Only in France does the campaign trail take you to such obscure corners of political philosophy.
In the canteen of a local primary school the other evening, a speaker representing the "Collective for a Left Wing 'No' " was earnestly explaining why French voters should reject the draft European Union (EU) Constitution at the referendum to be held at the end of this month.
The somewhat scruffy audience of intellectual-looking types, squeezed onto child-sized benches, listened attentively as he explained - article by detailed article - how the charter would tear apart France's treasured safety net of social protection in the name of a "liberal free- market economy."
As soon as he had finished, a member of the public leapt to his feet.

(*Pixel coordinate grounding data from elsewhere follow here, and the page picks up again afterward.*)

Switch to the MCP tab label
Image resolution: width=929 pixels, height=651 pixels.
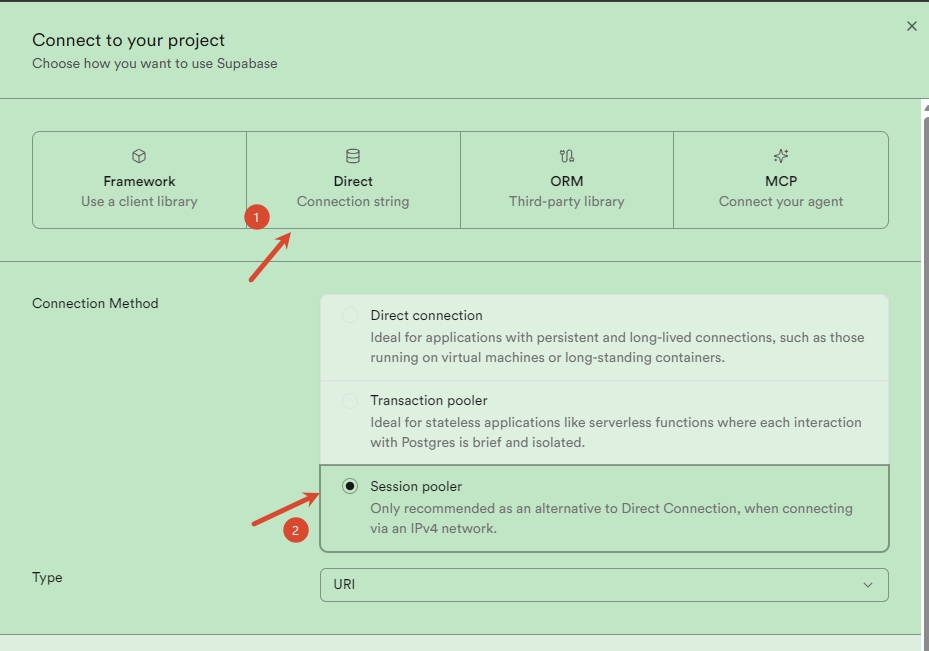point(781,181)
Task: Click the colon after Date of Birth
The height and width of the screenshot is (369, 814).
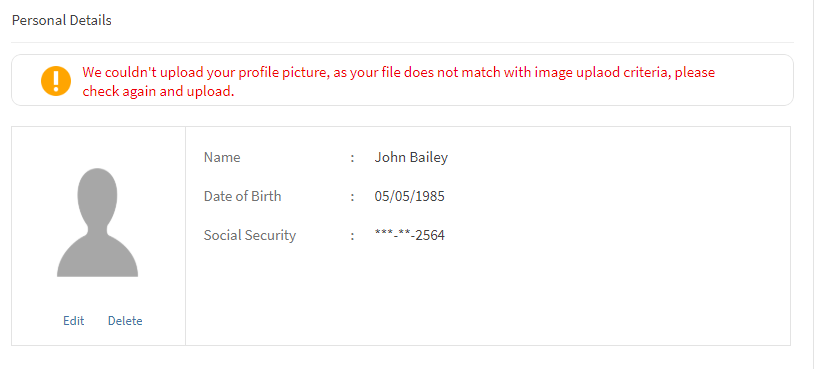Action: pyautogui.click(x=352, y=197)

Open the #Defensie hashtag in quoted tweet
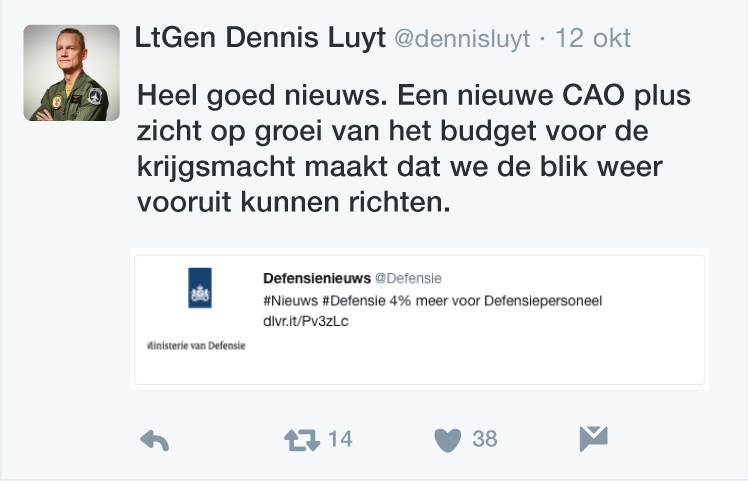pyautogui.click(x=351, y=300)
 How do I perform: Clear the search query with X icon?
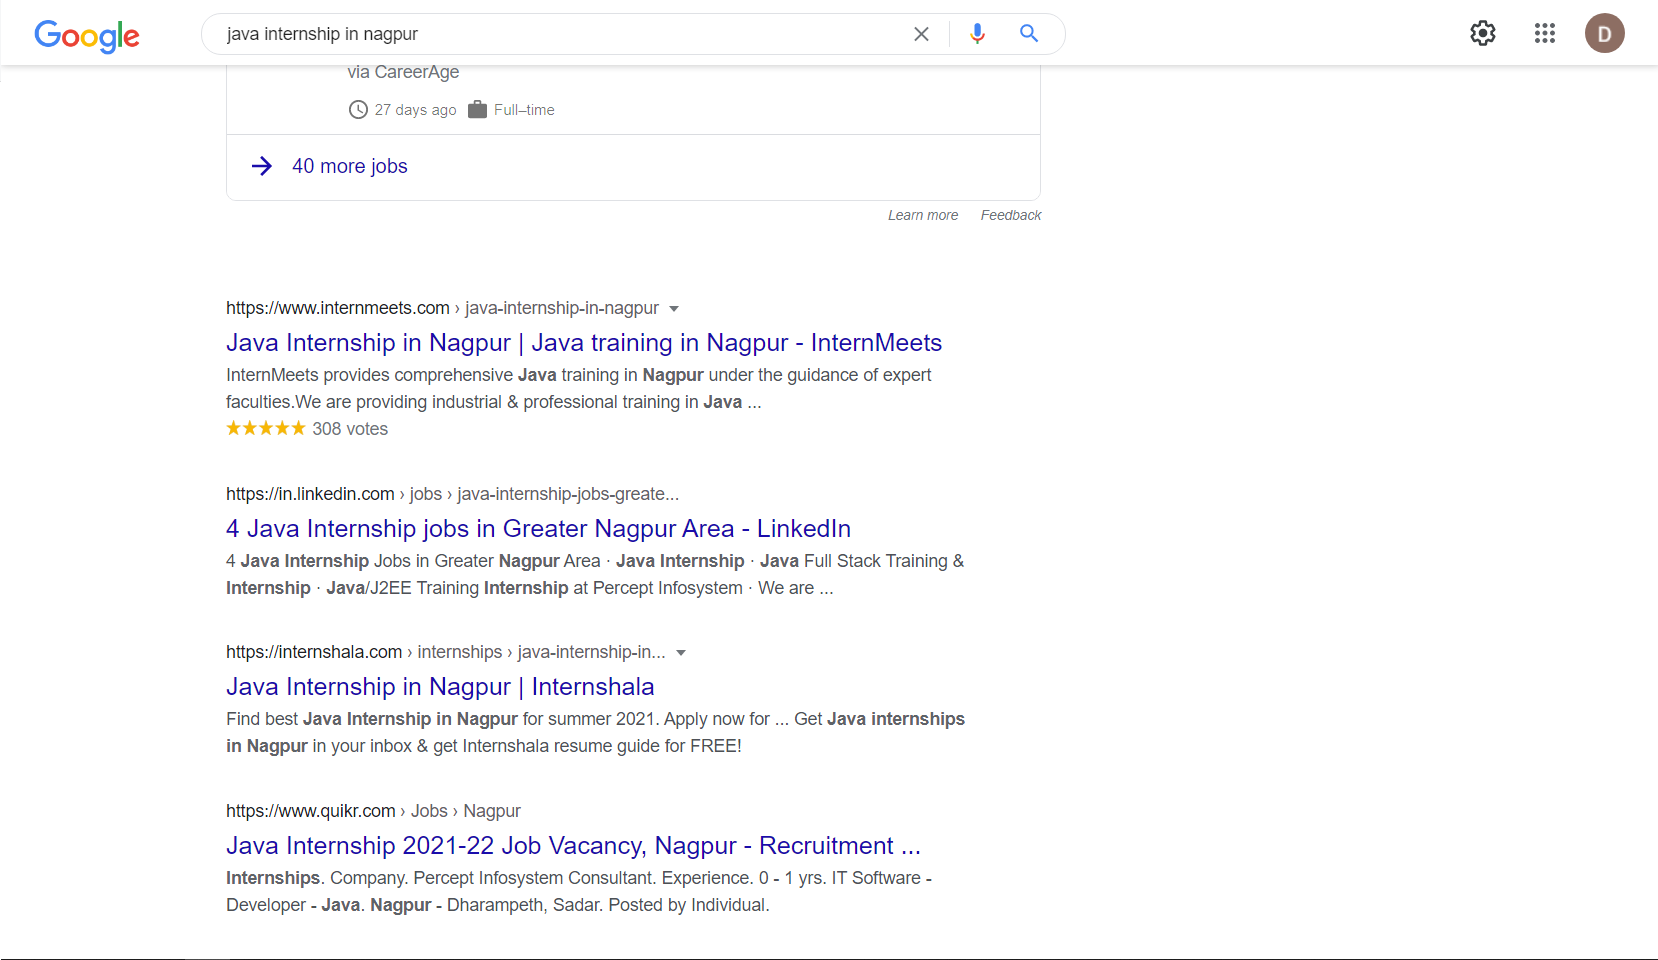pyautogui.click(x=921, y=34)
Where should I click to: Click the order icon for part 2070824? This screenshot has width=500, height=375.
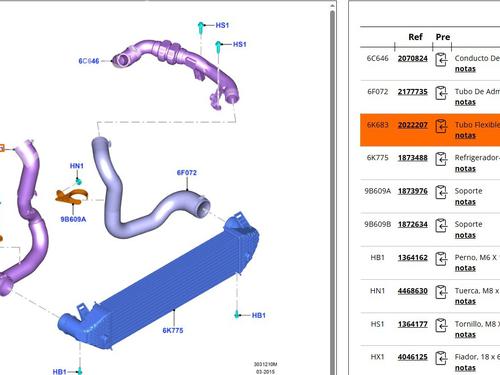coord(441,60)
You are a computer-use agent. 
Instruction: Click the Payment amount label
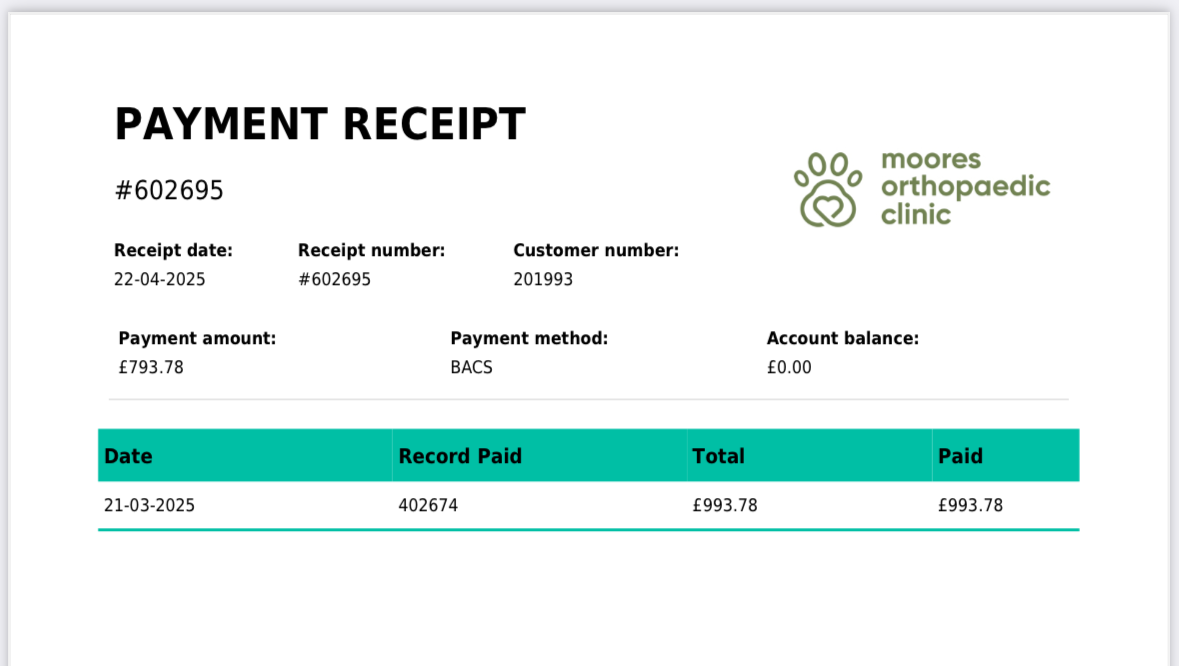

"What is wrong with liberalism?" he wanted to know. Another member of the public raised his hand. "What do we actually mean by liberalism?" he wondered. "Should we not refer instead to ultraliberalism?"
There followed, for several intellectually challenging minutes, a debate worthy of the Sorbonne about the relative merits of different schools of economic thought. John Stuart Mill's name was tossed out. Friedrich von Hayek, a fierce exponent of free- market capitalism, was vilified. References to wealth distribution flew.
None of this had much to do with the text of the Constitution, but that didn't matter. For the crowd in this room, incongruously decorated with children's paintings, one view mattered most: the Constitution made state intervention in the economy virtually impossible, and that was a bad thing.
Nothing could have been further from the minds of a very different audience that gathered the next evening in the tidy little village of Epone, 30 miles outside Paris, to hear Michèle Alliot-Marie, the energetic defense minister, lay out her case for a 'Yes' vote.
Dressed neatly and conservatively, the 350 businessmen, retirees, and other assorted supporters of the right-wing government were on their best behavior for their distinguished visitor.
They gave her a standing ovation as she bounced onto the stage of the new village hall and launched into a passionate defense of European unity, presenting the Constitution as a key building block for the Continent's future.
Like the left-wing enthusiasts the night before, Ms. Alliot-Marie was preaching to the converted. "Looking at the hall, I don't see many people who are likely to disagree with my ideas," she said.
But question time revealed the sort of doubts they harbored: worries about Turkey's eventual entry into the EU, the danger that EU law would override national legislation, fears for the future of agricultural subsidies to farmers.
One member of the audience, retired Army officer Raymond Barbey, said that Alliot-Marie had not cleared up all his doubts.
"I have not yet decided by any means how I will vote," he said. "There are still many things that offend me," about the Constitution.
To judge by Mr. Barbey's well thumbed copy of the text, he had at least read it carefully. That's no easy feat: The version sent to every voter's mailbox was 191 densely printed pages.
And its scope is dizzying, with everything from a sweeping preamble affirming human dignity, to a nit-picking protocol on the purchase of holiday homes in Denmark.
Most voters are less conscientious, and are apparently both confused and divided by the radically different interpretations that 'Yes' and 'No' proponents (themselves scattered across the political spectrum) are giving to the text.
The latest opinion polls show France split evenly down the middle, with both sides neck and neck, less than three weeks before the vote. With the outcome so uncertain, Alliot-Marie urged her listeners to carry the campaign into their homes and workplaces.
"You have to talk to your family, your friends, and your workmates - to convince them to vote 'Yes,' " she exhorted. "I am looking for votes one by one."